Examples below will illustrate this.
nodeRenderer
The nodeRenderer defines the graphical appearences of the nodes in the tree. For a certain node it must at least define the text label that will be displayed in the tree, but it can also control icons, fonts, and text color.
The nodeRenderer is a predicate which receives a node and a tree node device context (treeNodeDC), and it must render the node to the device context.
The treeNodeDC looks like this:
interface treeNodeDC open vpiDomains properties text : string (i). bitmapIdx : integer (i). selectedBitmapIdx : integer (i). stateBitmapIdx : integer (i). font : font (i). textColor : color (i). backColor : color (i). end interface treeNodeDC
So when the nodeRenderer is called with a certain node, it must set the text property to the text that will be displayed for this node, and so forth. Bitmap handling will be discussed below.
Notice that the treeControl only ask the rendering predicate one time for each node, unless it receives a notification that makes the node invalid. The nodePropertyChanged event in particular means that the rendering of the node is invalid. If the node is in a changed subtree or branch it is also invalid and the nodeRenderer will be invoked again.
treeControlDemo
The treeControlDemo program that comes as one of the examples in Visual Prolog Commercial Edition contains four different usages of the treeControl
The standard model
The first two uses the "standard" model (treeModel_std), which is an off-the-self tree model for "small stable" trees.
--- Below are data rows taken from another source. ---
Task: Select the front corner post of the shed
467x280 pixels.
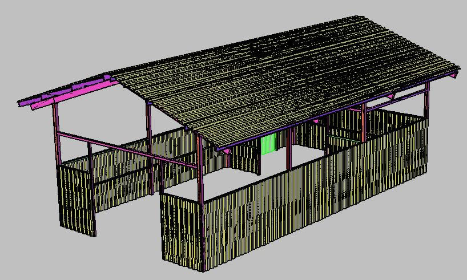Action: [200, 171]
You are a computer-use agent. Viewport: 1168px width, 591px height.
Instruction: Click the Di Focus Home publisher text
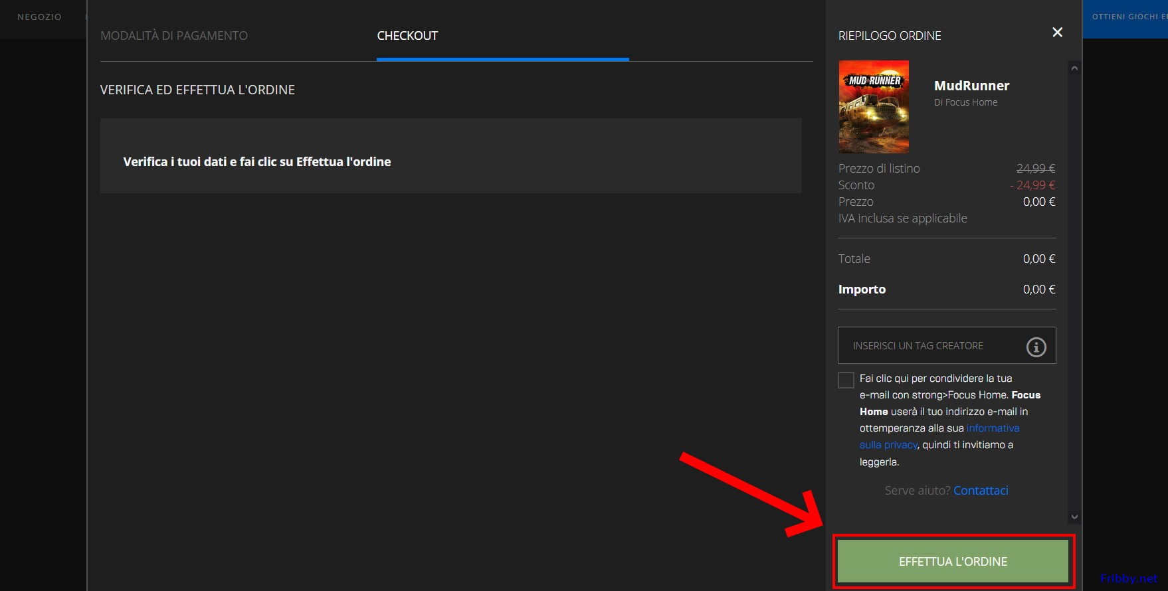tap(965, 102)
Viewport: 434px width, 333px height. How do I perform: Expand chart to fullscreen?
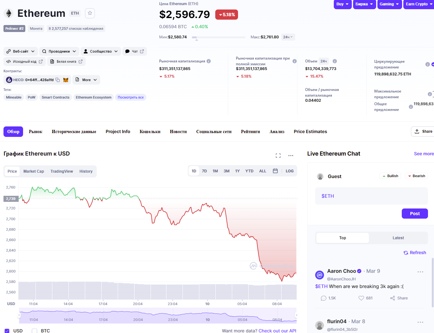278,156
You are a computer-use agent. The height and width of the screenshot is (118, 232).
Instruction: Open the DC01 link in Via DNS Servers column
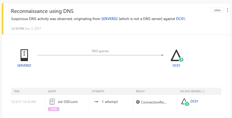click(194, 101)
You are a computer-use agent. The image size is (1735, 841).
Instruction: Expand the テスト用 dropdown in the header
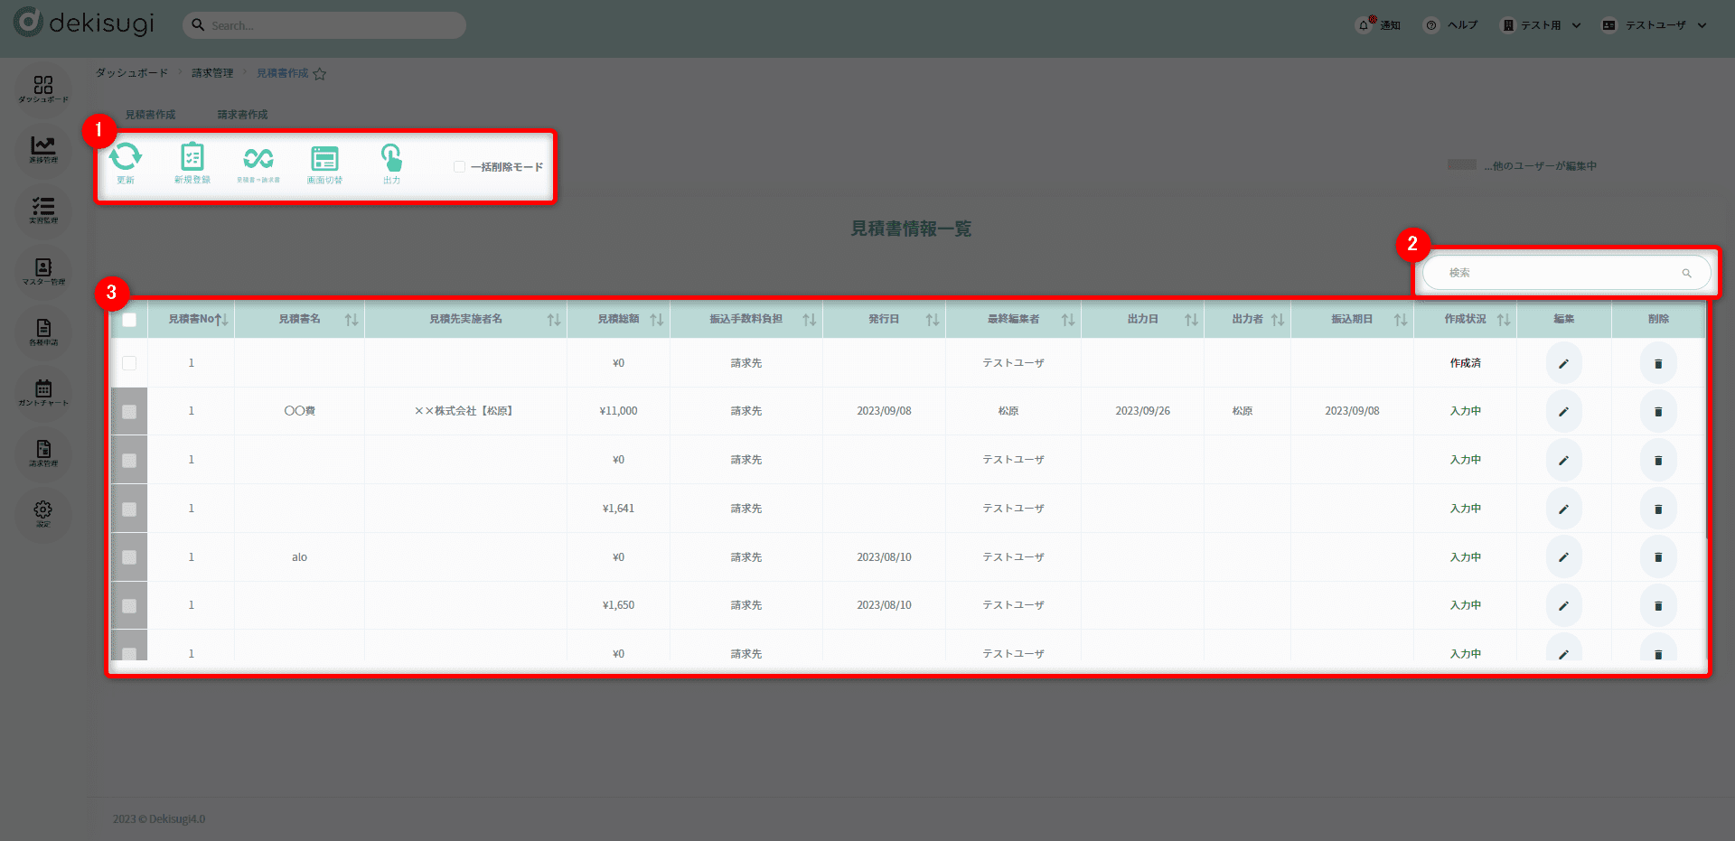pos(1541,25)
Using the standard model the entire tree is constructed before the treeControl is shown. This may be an easy choice for "small stable" trees, but it is actually not the recommended way to deal with trees, because it both requires that the entire tree is build in advance and that it stays unchanged while the treeControl exists.
When using the standard model @Node must be treeNode_std. When you add the control to the form you should also set the "@Node" property to "treeNode_std" and then the auto-generated code will look like this:
% This code is maintained automatically, do not update it manually. 09:52:43-7.1.2010 facts treeControl_ctl : treecontrol{treeNode_std}. ...
In Demo1 the tree is built from a functor structure Tree:
clauses new(Parent):- formWindow::new(Parent), generatedInitialize(), treeControl_ctl:autofitContainer := true, % Make simple tree Tree = node("Root", [node("Tree1", [leaf("Leaf1.1"), leaf("Leaf1.2"), leaf("Leaf1.3") ]), node("Tree2", [leaf("Leaf2.1"), leaf("Leaf2.2"), leaf("Leaf2.3") ]), node("Tree3", [leaf("Leaf3.1"), leaf("Leaf3.2"), leaf("Leaf3.3") ]) ]), % Make a tree model and associate it to the TreeView control Model = treeModel_std::new([Tree]), treeControl_ctl:model := Model, treeControl_ctl:nodeRenderer := Model:nodeRenderer.
Initially the user will only see the collapsed root, "Root". The other nodes will appear as the user expands the tree.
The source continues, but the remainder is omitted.